8th International Conference on Spoken Language Processing

Jeju Island, Korea
October 4-8, 2004

An Improved Preprocessor for the Automatic Transcription of Broadcast News Audio Stream

Jindrich Zdansky, Petr David, Jan Nouza

Technical University of Liberec, Czech Republic

This paper deals with the preprocessing of the broadcast news (BN) audio stream for the automatic transcription purposes.
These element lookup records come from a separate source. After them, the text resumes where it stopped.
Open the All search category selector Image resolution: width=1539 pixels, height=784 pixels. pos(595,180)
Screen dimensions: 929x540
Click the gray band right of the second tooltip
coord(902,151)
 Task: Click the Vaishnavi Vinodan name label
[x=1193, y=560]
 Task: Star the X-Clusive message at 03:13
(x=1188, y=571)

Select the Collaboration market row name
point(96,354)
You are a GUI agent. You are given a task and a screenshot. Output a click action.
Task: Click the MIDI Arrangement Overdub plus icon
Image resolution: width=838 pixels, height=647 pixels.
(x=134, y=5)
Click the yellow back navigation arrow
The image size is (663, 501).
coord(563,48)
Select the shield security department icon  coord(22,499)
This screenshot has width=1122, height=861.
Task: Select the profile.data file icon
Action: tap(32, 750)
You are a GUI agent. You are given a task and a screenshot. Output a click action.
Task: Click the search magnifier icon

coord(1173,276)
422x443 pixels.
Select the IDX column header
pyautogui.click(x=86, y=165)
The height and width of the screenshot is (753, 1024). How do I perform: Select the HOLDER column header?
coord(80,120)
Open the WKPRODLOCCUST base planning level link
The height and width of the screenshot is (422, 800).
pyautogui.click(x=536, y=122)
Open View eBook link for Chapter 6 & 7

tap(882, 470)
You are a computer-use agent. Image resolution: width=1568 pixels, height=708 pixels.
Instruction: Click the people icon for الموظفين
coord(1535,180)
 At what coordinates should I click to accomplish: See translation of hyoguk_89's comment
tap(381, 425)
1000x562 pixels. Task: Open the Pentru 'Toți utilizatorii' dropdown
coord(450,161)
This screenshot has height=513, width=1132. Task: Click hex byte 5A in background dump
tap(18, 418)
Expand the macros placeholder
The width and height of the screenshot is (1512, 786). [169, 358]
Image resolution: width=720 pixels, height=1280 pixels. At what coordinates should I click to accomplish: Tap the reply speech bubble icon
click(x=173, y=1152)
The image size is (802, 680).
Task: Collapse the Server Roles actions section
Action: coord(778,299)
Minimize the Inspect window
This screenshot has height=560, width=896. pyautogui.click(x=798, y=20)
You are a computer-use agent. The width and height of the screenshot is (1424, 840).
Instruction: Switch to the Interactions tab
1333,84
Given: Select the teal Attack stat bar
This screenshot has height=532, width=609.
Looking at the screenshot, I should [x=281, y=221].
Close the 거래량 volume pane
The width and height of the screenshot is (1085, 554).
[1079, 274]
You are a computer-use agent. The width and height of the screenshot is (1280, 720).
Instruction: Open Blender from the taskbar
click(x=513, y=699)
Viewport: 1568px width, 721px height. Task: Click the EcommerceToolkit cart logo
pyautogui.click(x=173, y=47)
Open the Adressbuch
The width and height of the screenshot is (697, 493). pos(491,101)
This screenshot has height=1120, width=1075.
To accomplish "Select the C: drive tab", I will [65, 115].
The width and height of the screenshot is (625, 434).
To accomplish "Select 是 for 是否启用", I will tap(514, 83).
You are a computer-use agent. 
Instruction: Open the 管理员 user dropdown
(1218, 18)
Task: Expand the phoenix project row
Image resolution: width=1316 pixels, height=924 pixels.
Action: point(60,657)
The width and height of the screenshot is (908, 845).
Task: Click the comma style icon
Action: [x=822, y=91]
The preprocessing consists of the automatic segmentation followed by the broad-class segment identification. The former is capable of detecting speaker and/or acoustic changes in the BN audio stream with the precision being 82.75%. The latter acts as a filter that removes non-speech parts. The performance of the proposed system was evaluated on the multi-lingual pan-European COST278 BN database containing data in 6 languages. The preprocessing and segmentation module operates in a near-real-time way, with the total delay of 12 seconds. Its practical functionality was evaluated on the Czech part of the BN database. The automatically segmented signal was directly sent to the large vocabulary continuous speech recognition system operating with a 200K-word Czech lexicon. The difference in performance between automatically and manually segmented BN streams was only minimal - 1.12%.

Full Paper

Bibliographic reference.  Zdansky, Jindrich / David, Petr / Nouza, Jan (2004): "An improved preprocessor for the automatic transcription of broadcast news audio stream", In INTERSPEECH-2004, 1065-1068.